(Collected data)
=== Section Start ===
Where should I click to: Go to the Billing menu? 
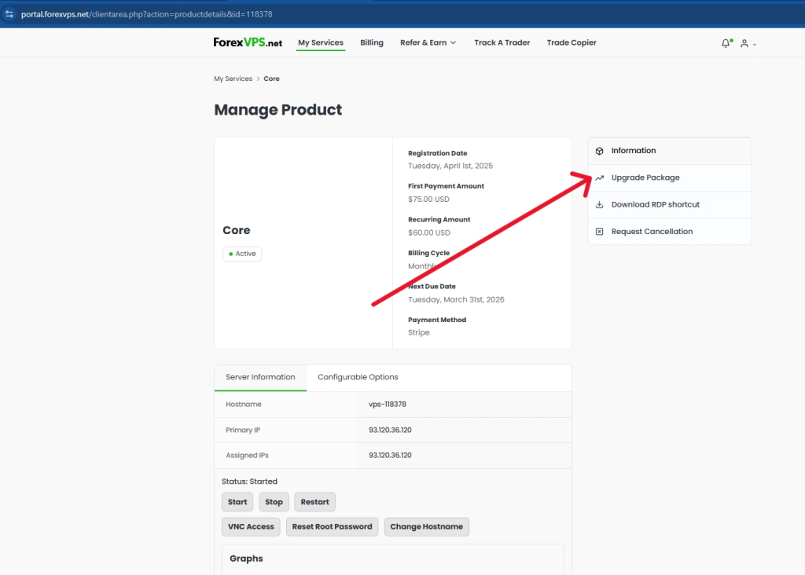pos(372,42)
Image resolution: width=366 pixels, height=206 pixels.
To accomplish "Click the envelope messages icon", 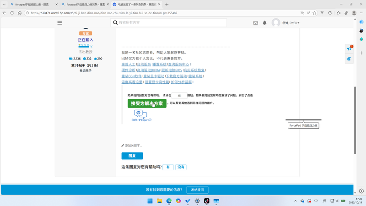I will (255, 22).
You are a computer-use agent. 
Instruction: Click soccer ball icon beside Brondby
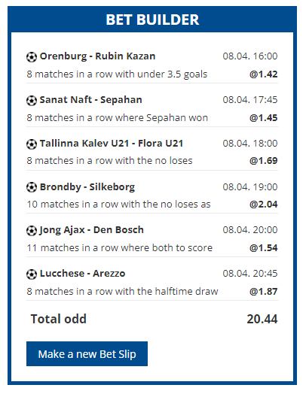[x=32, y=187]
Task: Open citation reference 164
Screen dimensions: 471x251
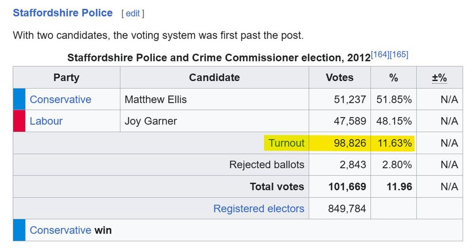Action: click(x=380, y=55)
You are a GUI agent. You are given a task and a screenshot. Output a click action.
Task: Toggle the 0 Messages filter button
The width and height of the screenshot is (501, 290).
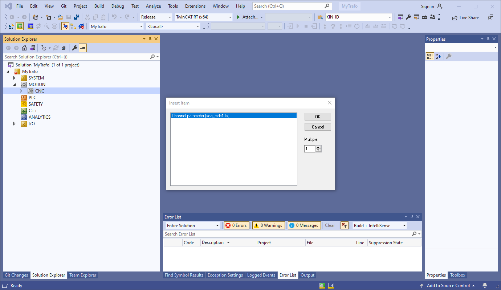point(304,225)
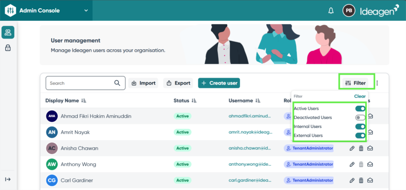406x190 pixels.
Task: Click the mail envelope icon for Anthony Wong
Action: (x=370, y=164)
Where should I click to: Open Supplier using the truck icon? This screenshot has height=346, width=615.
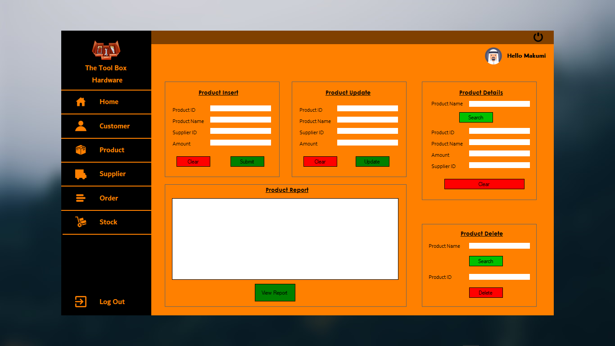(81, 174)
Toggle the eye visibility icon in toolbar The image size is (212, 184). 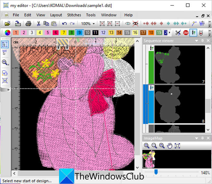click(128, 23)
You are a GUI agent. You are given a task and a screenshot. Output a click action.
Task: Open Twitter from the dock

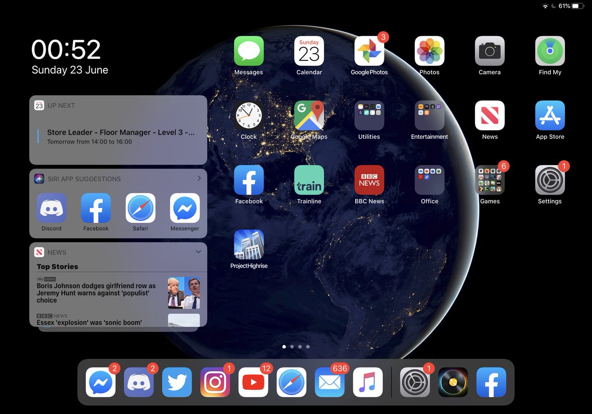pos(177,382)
=== Section End ===
With the pictures removed from your copy, retype the lines above from the one that contains "You are a computer-use agent." through the one that contains "Task: Toggle the 0 Messages filter button", exactly.

You are a computer-use agent. 
Instruction: Click soccer ball icon beside Brondby
[x=32, y=187]
Task: Open citation reference 164
Screen dimensions: 471x251
Action: click(x=380, y=55)
You are a GUI agent. You are given a task and a screenshot. Output a click action.
Task: Toggle the 0 Messages filter button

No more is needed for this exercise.